The path of a rocket is given by the equation s(t)=64t - 16t^2, where t is time and s is height.?What is the maximum height the rocket will reach? In how much time will the rocket hit the ground?
S(t) = 64t - 16t^2
To calculate the maximum point , we need to determine the first derivative's zeros
S'(t) =64 - 32t = 0
==> 32(2- t) = 0
==> t = 2
Then the rockect reach maximum heigth when t = 2
S(2) = 64*2 - 16(2^2)
= 128 - 64 = 64
Then the maximum height is S = 64
Now the time needed for the rocket to touch the ground is when the height S = 0
==> S = 64t - 16t^2 = 0
==> 16t(4- t) = 0
==> t1 = 0
==> t2= 4
t1 = 0 is the time when the rockect starts from the ground.
t2= 4 is the time when the rocket hit the ground.
The height s is given by the function:
f(s) = 64t - 16t^2
Where: t = time
The height will be maximum at a point where:
f'(s) = 0
We find the corresponding value of t value as follows.
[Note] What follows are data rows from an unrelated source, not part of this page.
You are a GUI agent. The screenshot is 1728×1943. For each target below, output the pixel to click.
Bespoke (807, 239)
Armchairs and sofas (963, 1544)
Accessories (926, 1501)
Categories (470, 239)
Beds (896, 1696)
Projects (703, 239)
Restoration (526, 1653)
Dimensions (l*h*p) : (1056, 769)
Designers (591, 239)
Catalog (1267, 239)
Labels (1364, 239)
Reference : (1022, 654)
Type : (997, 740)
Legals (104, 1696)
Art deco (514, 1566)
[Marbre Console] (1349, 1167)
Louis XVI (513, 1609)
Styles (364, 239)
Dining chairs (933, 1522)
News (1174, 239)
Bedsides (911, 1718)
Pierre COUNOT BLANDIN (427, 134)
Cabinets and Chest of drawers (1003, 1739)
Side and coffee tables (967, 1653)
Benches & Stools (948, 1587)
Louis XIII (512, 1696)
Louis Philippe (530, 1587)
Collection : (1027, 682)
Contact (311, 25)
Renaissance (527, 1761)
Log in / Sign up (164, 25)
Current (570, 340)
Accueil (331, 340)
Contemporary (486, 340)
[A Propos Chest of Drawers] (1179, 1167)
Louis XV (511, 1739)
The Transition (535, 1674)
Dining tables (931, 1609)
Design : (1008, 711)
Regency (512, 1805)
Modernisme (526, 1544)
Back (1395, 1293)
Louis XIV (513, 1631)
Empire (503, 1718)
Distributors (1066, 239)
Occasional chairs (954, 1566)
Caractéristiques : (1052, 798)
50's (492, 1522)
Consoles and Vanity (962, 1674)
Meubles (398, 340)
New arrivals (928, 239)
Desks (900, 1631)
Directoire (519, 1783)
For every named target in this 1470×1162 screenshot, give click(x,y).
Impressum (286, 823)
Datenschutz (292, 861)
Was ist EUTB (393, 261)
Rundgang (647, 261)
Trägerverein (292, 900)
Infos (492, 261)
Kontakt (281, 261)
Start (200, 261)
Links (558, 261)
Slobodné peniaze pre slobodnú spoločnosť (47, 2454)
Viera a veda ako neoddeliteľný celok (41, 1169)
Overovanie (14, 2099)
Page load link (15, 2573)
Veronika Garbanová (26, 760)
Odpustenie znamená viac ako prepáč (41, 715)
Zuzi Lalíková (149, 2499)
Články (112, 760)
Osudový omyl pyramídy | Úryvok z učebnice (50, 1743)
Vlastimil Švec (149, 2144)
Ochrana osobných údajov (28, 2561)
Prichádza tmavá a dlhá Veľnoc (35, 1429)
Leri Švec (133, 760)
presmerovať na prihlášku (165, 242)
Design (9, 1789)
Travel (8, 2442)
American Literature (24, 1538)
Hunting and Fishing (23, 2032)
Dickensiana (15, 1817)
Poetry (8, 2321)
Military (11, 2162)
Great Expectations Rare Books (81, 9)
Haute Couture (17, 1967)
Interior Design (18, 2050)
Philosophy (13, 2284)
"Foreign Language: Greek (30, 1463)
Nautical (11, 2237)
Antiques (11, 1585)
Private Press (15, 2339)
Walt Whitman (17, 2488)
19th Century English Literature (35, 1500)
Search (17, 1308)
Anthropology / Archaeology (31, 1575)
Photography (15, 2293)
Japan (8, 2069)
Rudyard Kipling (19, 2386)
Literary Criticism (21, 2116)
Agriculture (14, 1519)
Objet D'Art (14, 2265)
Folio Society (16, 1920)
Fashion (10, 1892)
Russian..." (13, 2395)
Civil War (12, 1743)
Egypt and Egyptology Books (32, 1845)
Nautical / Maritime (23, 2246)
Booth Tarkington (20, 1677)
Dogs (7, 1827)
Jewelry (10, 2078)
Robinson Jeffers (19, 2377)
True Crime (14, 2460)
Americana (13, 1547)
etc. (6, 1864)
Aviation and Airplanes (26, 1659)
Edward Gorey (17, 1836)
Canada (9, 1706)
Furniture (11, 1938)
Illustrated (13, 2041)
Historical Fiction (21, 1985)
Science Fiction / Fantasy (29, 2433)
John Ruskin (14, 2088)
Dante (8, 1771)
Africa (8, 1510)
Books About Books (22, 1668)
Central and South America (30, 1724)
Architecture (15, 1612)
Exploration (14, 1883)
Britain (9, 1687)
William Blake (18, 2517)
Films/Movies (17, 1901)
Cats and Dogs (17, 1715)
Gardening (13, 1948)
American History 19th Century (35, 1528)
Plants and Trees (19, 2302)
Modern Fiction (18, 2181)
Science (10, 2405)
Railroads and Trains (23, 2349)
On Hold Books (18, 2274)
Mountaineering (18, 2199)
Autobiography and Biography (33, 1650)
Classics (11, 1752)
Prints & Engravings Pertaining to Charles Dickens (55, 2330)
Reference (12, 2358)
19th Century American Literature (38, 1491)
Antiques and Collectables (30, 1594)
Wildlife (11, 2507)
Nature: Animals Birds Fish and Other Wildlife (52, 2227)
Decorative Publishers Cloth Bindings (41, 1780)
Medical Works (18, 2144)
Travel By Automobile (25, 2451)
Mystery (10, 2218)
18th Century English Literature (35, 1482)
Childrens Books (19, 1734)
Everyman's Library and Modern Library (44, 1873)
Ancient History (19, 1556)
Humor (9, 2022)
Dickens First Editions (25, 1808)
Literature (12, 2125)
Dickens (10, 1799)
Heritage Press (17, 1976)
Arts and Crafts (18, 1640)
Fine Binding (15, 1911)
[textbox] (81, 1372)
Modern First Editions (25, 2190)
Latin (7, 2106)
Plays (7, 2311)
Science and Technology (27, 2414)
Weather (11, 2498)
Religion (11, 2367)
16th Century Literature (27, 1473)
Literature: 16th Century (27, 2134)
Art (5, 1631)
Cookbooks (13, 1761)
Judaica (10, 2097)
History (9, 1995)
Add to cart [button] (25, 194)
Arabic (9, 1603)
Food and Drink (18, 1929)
f'(s) = 64 - 2*16t = 64 - 32t
Equating f('s) to 0
64 - 32t = 0
==> -32t = - 64
==> t = -64/-32 = 2
we get the maximum height by substituting this value of t in equation of height:
Maximum height = f(2) = 64*2 - 16*(2^2) = 128 - 64 = 64
When the rocket hits the ground s = 0
Therefor to find the time when the rocket hits the ground we equate the equation for height to 0.
s = 64 t - 16 t^2 = 0
==> 16t(4 - t) = 0
t = 0 and t = 4
t = 0 represents the time when the rocket is fired from ground level, and t = 4 represents the time when the rocket again falls to the ground level
Maximum height of rocket = 64 units
Time taken to hit the ground = 4 units
The path function is s(t) = 64t-16t^2, t is time and s (t) is the height at any time t.
s(t) = 64t-16t^2
s(t) = - ( -2*8*4t+16t^2)
s(t) = 8^2- (8^2-2*8*4t+4t^2)
s(t) = 8^2-(8-4t)^2 which which could be greatest = 64 when 8=4t, as (8-4t)^2 being a square is always positive and least for 8-4t = 0. Or t = 8/4 = 2seconds.
So greatest heiht of the rocket is s(2) = 64*2-14*2^2 = 128-64= 64 at time t = 2.